== Segment start ==

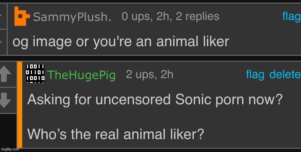Downvote TheHugePig's reply with the down arrow
Image resolution: width=301 pixels, height=152 pixels.
(6, 100)
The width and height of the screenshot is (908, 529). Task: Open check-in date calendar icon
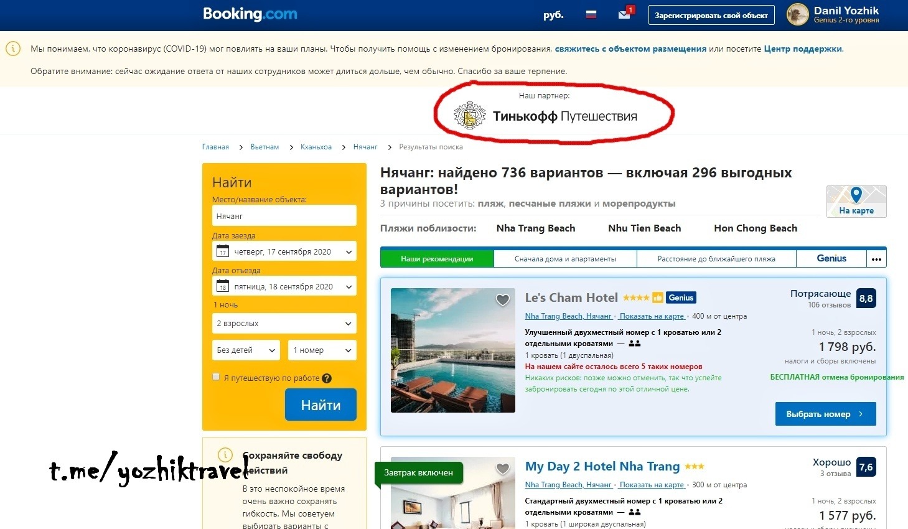pos(223,251)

== Segment end ==

• [YOUR ASSIGNMENT] Give again exactly the lines from the one that contains "The width and" through the end of the material, both ends included, omitting the pictures.

• [RESPONSE TO THE EXERCISE]
The width and height of the screenshot is (908, 529). Task: Open check-in date calendar icon
pos(223,251)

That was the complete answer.